• PROBLEMAS E TAREFAS:
**a.** Reescreva de forma mais curta o parágrafo do texto fornecido que começa com "Marcel Albuquerque parece ter". Mantenha os fatos principais.
**b.** Transcreva do texto fornecido o trecho entre "Marcel Albuquerque parece" e "resto da vida.", inclusive.
**c.** De acordo com o texto fornecido, com que objetivo a polícia trabalha com a hipótese de pessoas próximas à menina? Responda em uma a três frases.

• TEXTO FORNECIDO:
══════════

A polícia trabalha com a hipótese de pessoas próximas à menina para tentar explicar como ela foi raptada à luz do dia, em uma região movimentada e em frente a diversas empresas. Câmeras de segurança de estabelecimentos mostram Ana Beatriz saindo de casa e fazendo seu caminho normal, até que, em um espaço entre as gravações, desaparece das filmagens sem nenhum tumulto aparente. A mochila que ela carregava no dia, além de um casaco e um celular, nunca foram encontrados. De acordo com a polícia, o celular foi desligado pouco após ela ter desaparecido, sem dar nenhum indício para o acontecido.

"Ninguém está preparado para algo assim", diz homem que encontrou o corpo da menina

Marcel Albuquerque parece ter o dia 3 de março gravado em sua memória. Funcionário da empresa de banheiros químicos e único responsável pelo terreno às margens da BR-470 onde ficam os equipamentos, foi ele quem encontrou o corpo de Ana Beatriz dentro de um contêiner usado como depósito. Nascido na pequena cidade de Vargem, na Serra catarinense, o homem de 45 anos estava em Rio do Sul há 30 dias quando viveu algo que deverá o marcar pelo resto da vida.

══════════

• DADOS BRUTOS:
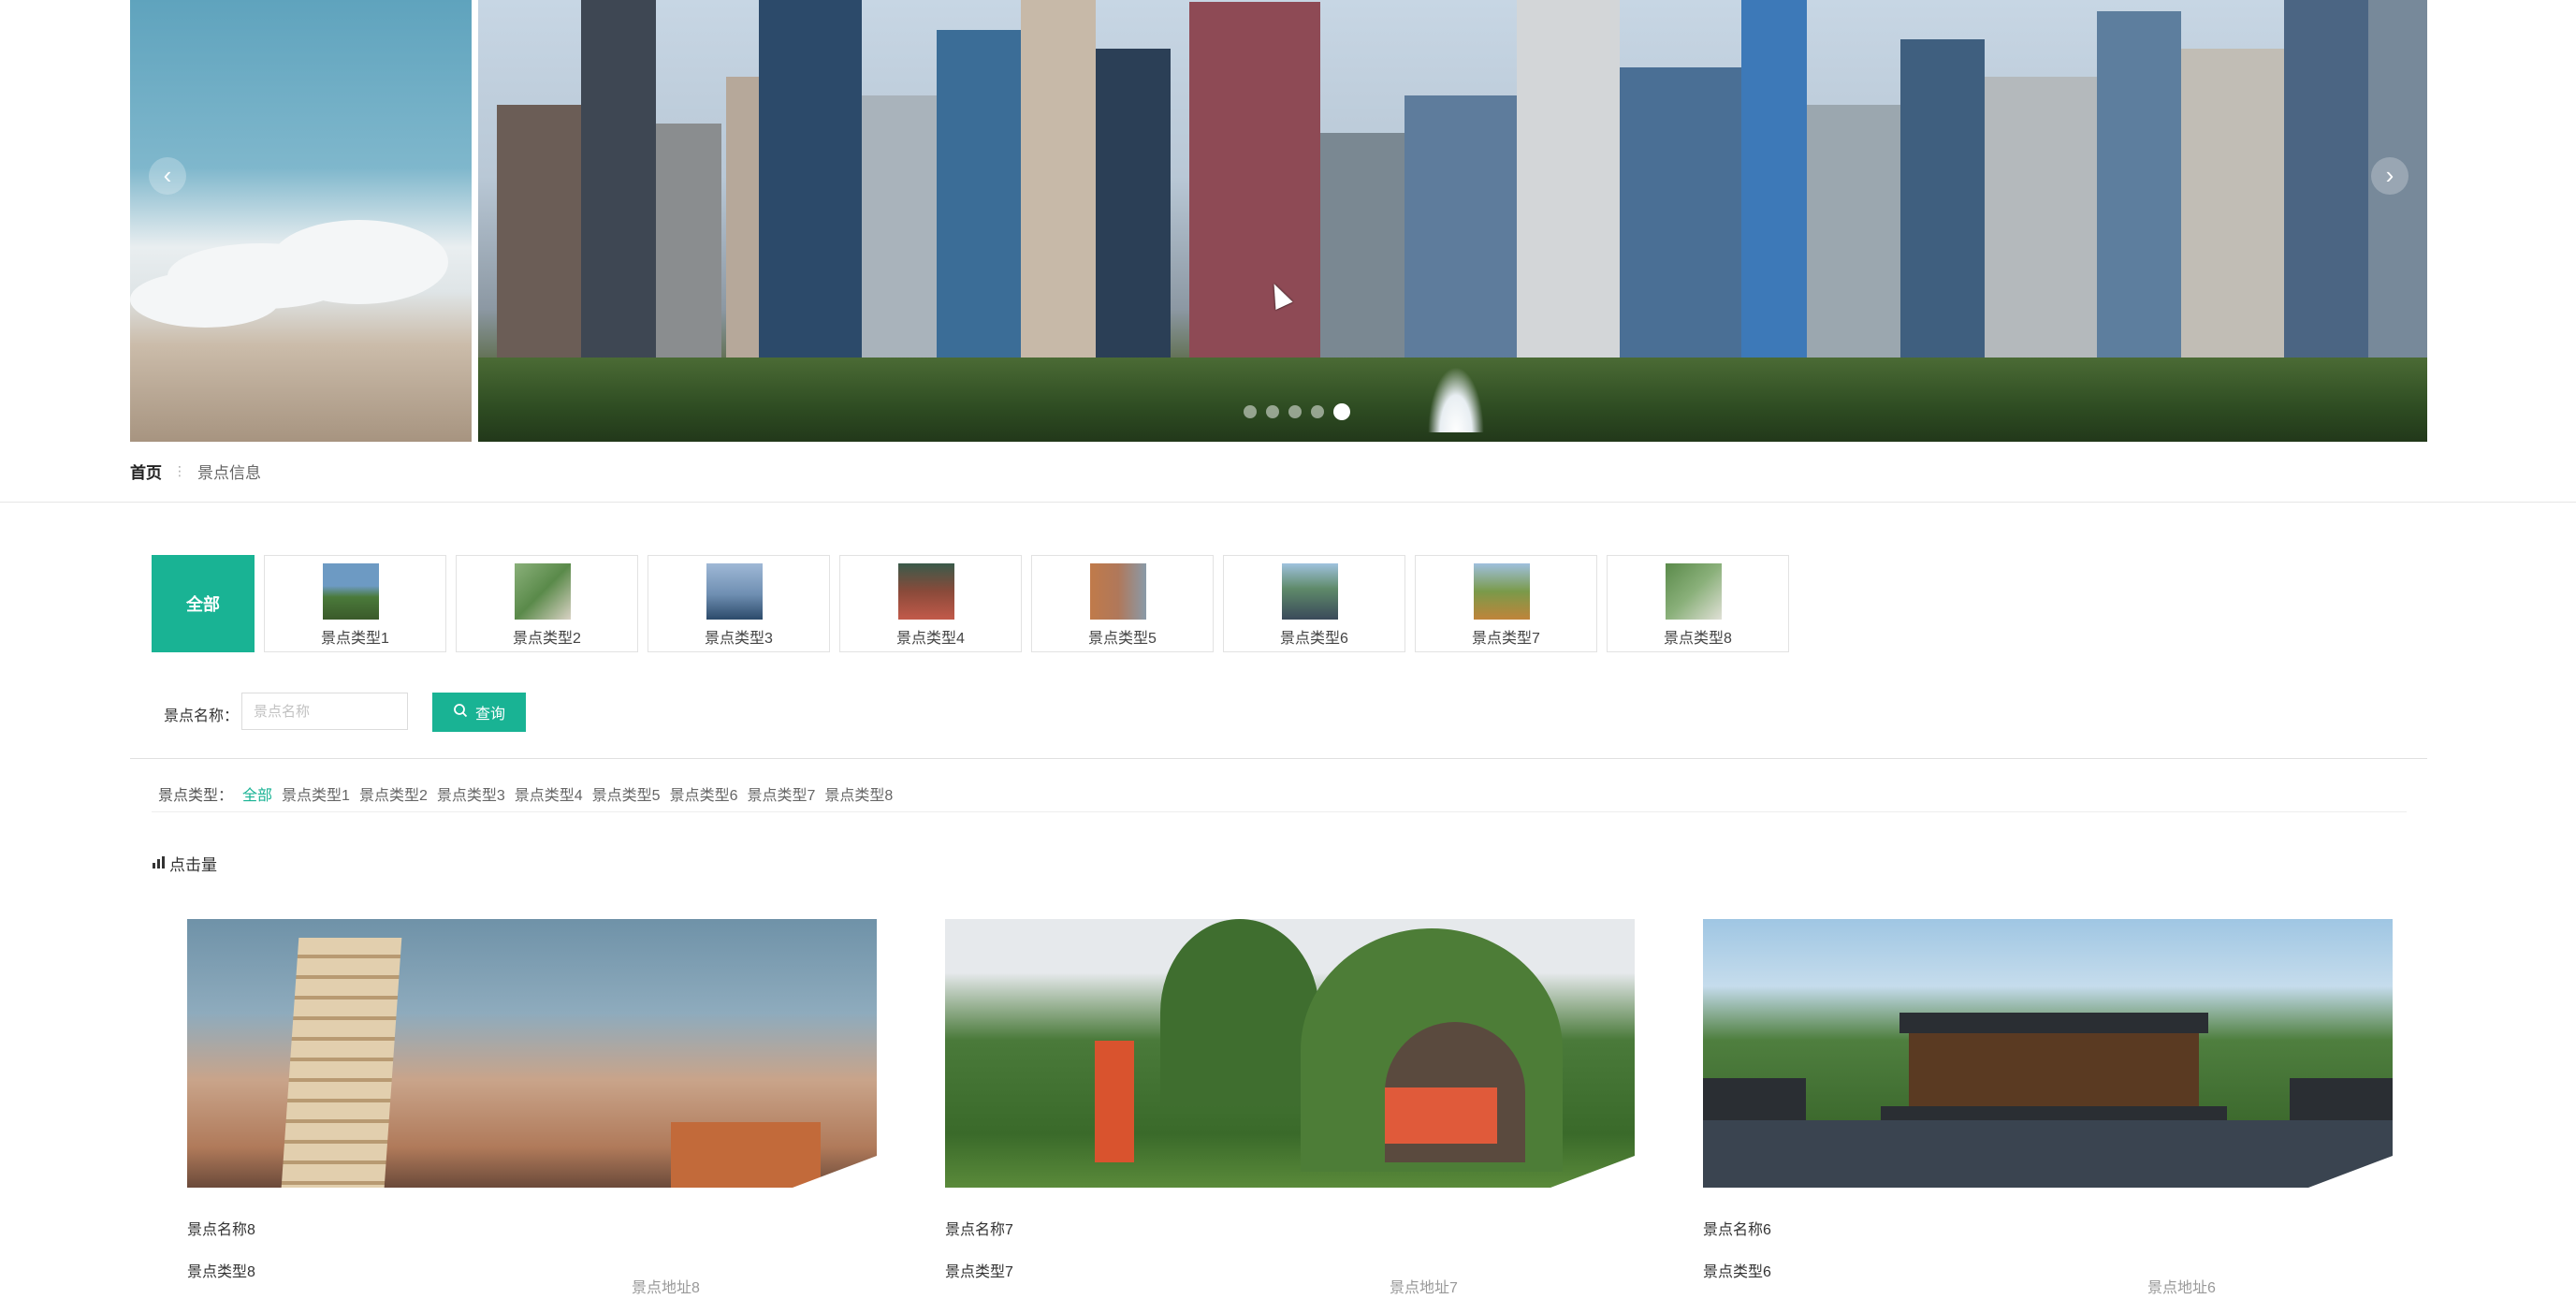 This screenshot has width=2576, height=1299. I want to click on carousel-slide-sky, so click(301, 221).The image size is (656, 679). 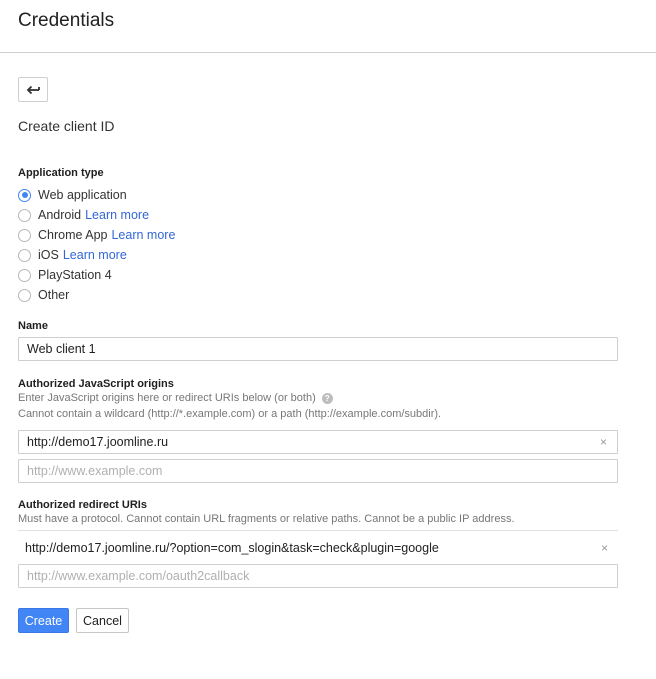 What do you see at coordinates (33, 326) in the screenshot?
I see `name-label: Name` at bounding box center [33, 326].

══════════

• RESPOSTAS DADAS:
**a.** Marcel Albuquerque, de 45 anos, é funcionário da empresa de banheiros químicos e único responsável pelo terreno às margens da BR-470 onde ficam os equipamentos. Em 3 de março, ele encontrou o corpo de Ana Beatriz dentro de um contêiner usado como depósito. Natural de Vargem, na Serra catarinense, ele estava em Rio do Sul havia 30 dias.

**b.**
Marcel Albuquerque parece ter o dia 3 de março gravado em sua memória. Funcionário da empresa de banheiros químicos e único responsável pelo terreno às margens da BR-470 onde ficam os equipamentos, foi ele quem encontrou o corpo de Ana Beatriz dentro de um contêiner usado como depósito. Nascido na pequena cidade de Vargem, na Serra catarinense, o homem de 45 anos estava em Rio do Sul há 30 dias quando viveu algo que deverá o marcar pelo resto da vida.

**c.** A polícia adota essa hipótese para tentar explicar como Ana Beatriz foi raptada à luz do dia. O rapto ocorreu em uma região movimentada e em frente a diversas empresas.